[[ Records shown open ]]

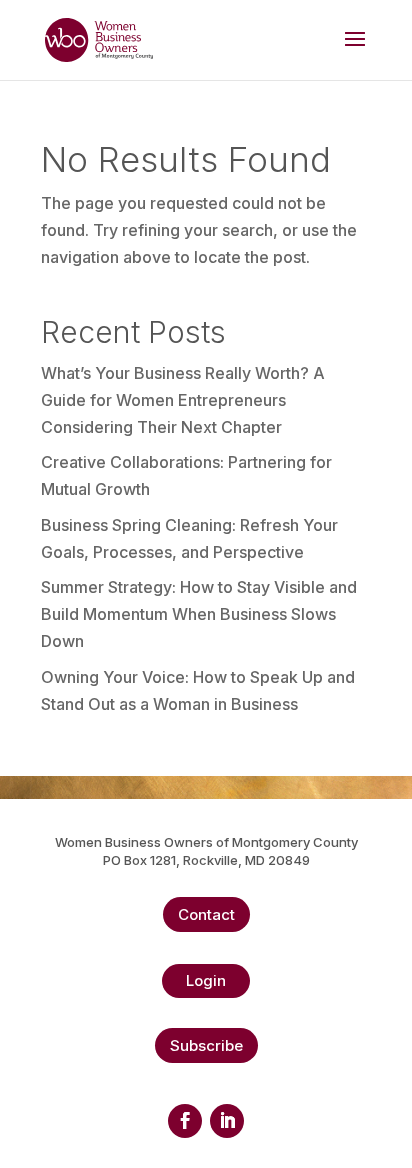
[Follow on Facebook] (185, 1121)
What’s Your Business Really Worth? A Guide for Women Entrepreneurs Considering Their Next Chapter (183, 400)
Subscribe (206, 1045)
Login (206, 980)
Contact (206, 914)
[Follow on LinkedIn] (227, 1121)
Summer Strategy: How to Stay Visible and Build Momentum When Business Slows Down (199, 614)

[[ Records shown closed ]]
[[ Records shown open ]]

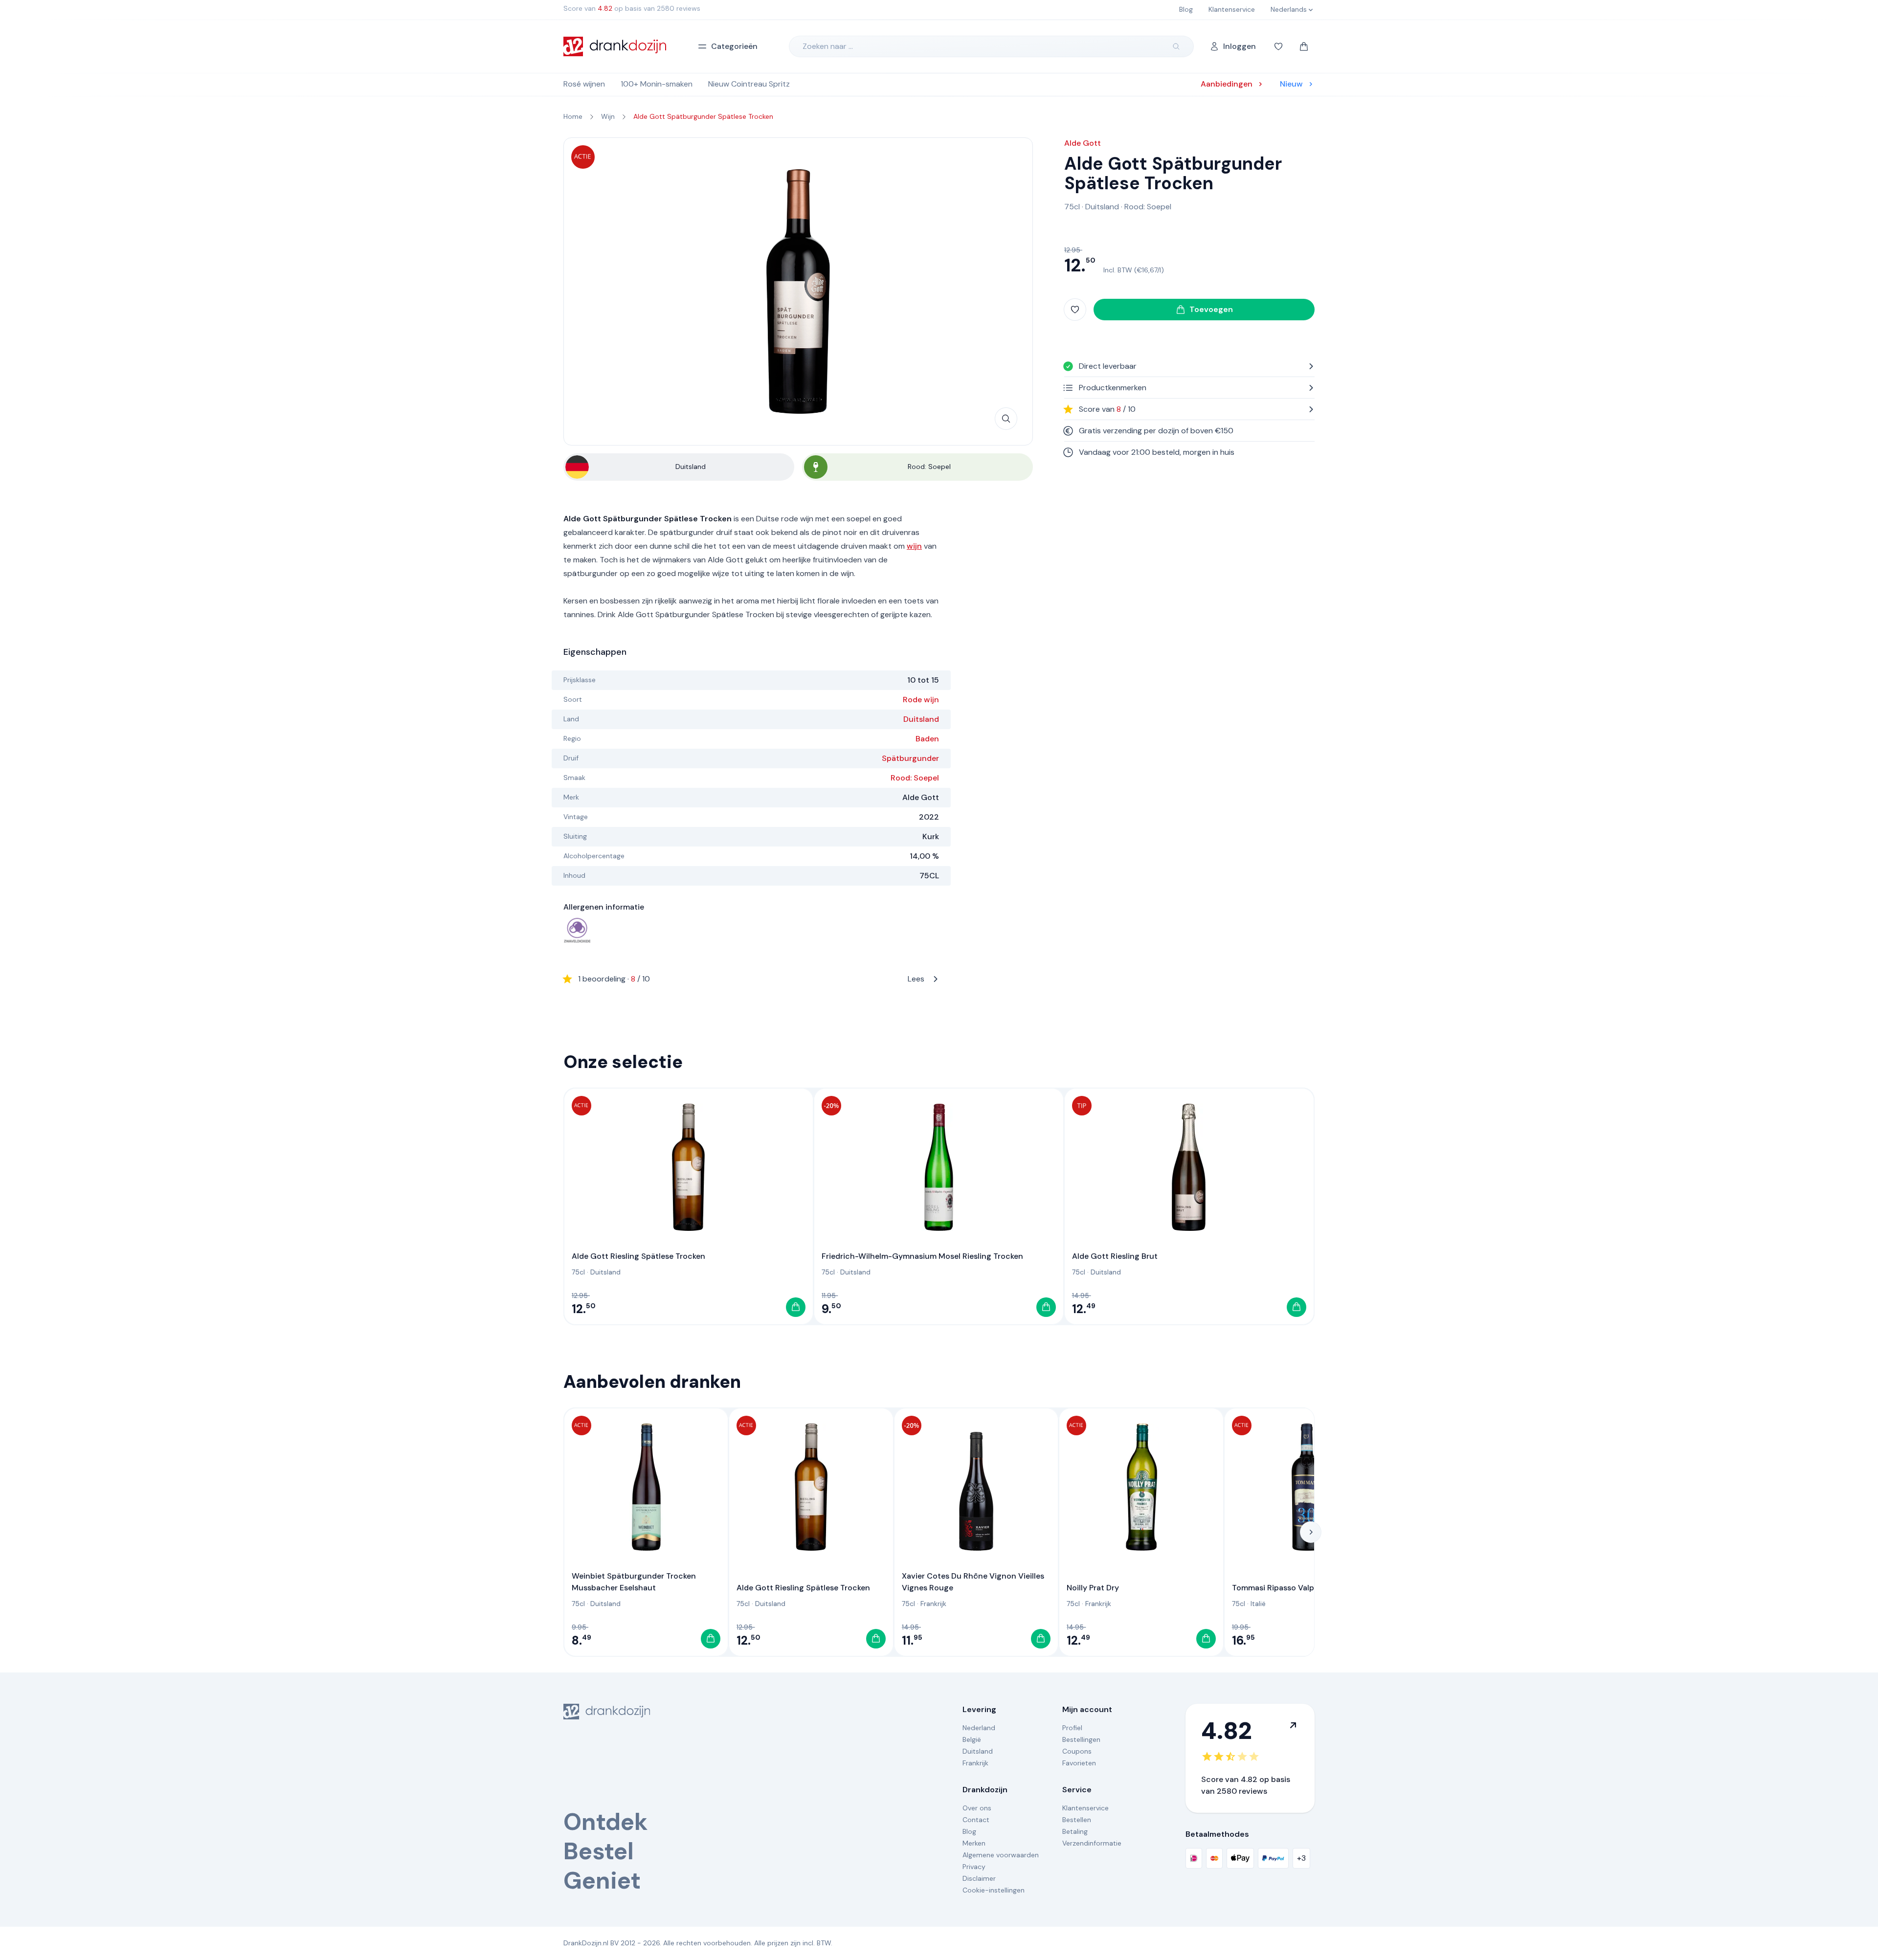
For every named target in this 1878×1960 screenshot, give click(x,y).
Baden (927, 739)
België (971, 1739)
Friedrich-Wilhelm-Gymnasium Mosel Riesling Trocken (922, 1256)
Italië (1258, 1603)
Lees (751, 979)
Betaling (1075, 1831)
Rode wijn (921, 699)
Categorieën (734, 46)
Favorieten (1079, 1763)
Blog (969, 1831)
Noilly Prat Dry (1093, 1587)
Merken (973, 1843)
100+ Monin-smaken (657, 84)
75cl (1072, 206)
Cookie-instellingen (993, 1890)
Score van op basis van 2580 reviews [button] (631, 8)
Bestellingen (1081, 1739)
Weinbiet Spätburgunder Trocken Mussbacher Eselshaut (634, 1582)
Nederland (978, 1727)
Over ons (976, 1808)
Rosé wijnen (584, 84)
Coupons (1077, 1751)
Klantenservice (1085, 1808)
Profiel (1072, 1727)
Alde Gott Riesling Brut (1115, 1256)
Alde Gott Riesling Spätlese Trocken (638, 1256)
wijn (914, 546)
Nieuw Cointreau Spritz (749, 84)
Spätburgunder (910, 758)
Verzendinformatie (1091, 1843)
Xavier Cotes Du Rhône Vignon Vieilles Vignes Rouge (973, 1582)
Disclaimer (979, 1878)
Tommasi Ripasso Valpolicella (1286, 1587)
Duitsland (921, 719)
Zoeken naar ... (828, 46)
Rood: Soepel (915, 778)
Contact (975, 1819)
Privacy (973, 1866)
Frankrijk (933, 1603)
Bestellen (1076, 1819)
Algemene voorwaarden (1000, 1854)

[[ Records shown closed ]]
[[ Records shown open ]]

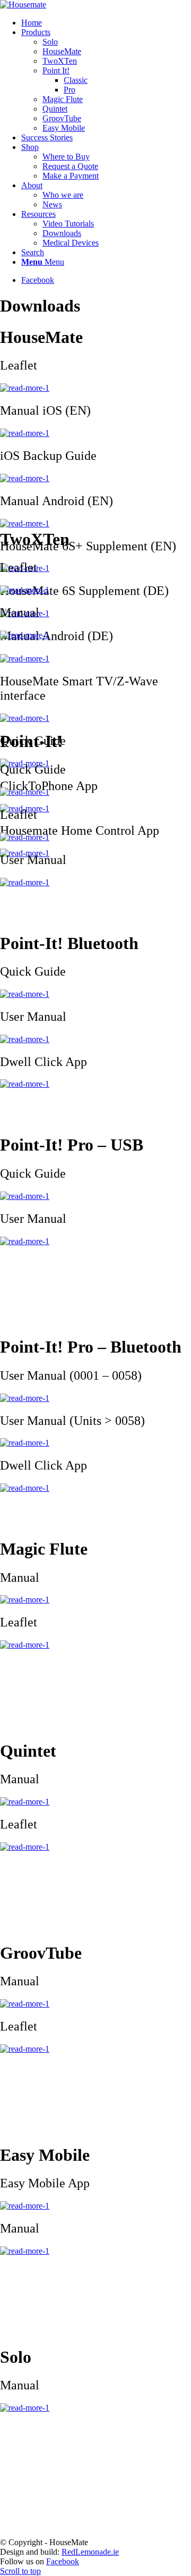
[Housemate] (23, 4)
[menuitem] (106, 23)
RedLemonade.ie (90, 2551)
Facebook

[[ Records shown closed ]]

**Task statement:** Please give an exact copy of the lines above, beginning with the line containing "België (971, 1739)" and running through the line containing "Profiel (1072, 1727)", and of no other lines.

**Solution to this task:**
België (971, 1739)
Friedrich-Wilhelm-Gymnasium Mosel Riesling Trocken (922, 1256)
Italië (1258, 1603)
Lees (751, 979)
Betaling (1075, 1831)
Rode wijn (921, 699)
Categorieën (734, 46)
Favorieten (1079, 1763)
Blog (969, 1831)
Noilly Prat Dry (1093, 1587)
Merken (973, 1843)
100+ Monin-smaken (657, 84)
75cl (1072, 206)
Cookie-instellingen (993, 1890)
Score van op basis van 2580 reviews [button] (631, 8)
Bestellingen (1081, 1739)
Weinbiet Spätburgunder Trocken Mussbacher Eselshaut (634, 1582)
Nederland (978, 1727)
Over ons (976, 1808)
Rosé wijnen (584, 84)
Coupons (1077, 1751)
Klantenservice (1085, 1808)
Profiel (1072, 1727)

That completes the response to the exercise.